▶ **Data for the task**:

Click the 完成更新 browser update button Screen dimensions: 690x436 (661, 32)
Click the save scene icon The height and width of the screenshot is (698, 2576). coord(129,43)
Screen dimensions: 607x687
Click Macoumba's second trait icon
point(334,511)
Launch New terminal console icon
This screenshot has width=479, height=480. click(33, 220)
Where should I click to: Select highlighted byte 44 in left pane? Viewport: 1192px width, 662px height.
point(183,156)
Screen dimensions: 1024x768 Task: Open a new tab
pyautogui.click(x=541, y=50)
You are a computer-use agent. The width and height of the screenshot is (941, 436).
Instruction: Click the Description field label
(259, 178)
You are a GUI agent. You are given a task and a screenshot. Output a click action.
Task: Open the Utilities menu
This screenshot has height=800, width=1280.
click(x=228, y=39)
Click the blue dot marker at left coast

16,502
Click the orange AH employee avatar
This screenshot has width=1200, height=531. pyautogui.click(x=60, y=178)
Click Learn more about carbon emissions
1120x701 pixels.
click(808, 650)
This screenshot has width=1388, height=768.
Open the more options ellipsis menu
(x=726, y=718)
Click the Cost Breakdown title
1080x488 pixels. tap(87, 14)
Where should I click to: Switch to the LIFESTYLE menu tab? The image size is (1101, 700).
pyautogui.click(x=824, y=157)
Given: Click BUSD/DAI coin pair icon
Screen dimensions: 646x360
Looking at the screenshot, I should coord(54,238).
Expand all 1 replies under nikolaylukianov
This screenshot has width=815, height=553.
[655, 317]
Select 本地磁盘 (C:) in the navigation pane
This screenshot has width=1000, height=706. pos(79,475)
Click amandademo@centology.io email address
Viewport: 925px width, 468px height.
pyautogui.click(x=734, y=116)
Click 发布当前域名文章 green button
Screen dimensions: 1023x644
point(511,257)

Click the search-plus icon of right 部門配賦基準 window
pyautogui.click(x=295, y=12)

▶ **Task**:
Using the data above, extract exactly the lines from the one that holds "This screenshot has width=1388, height=768." to the one that holds "Given: Click BUSD/DAI coin pair icon", both ends included, and no others.

▶ **Task result**:
This screenshot has width=1388, height=768.
Open the more options ellipsis menu
(x=726, y=718)
Click the Cost Breakdown title
1080x488 pixels. tap(87, 14)
Where should I click to: Switch to the LIFESTYLE menu tab? The image size is (1101, 700).
pyautogui.click(x=824, y=157)
Given: Click BUSD/DAI coin pair icon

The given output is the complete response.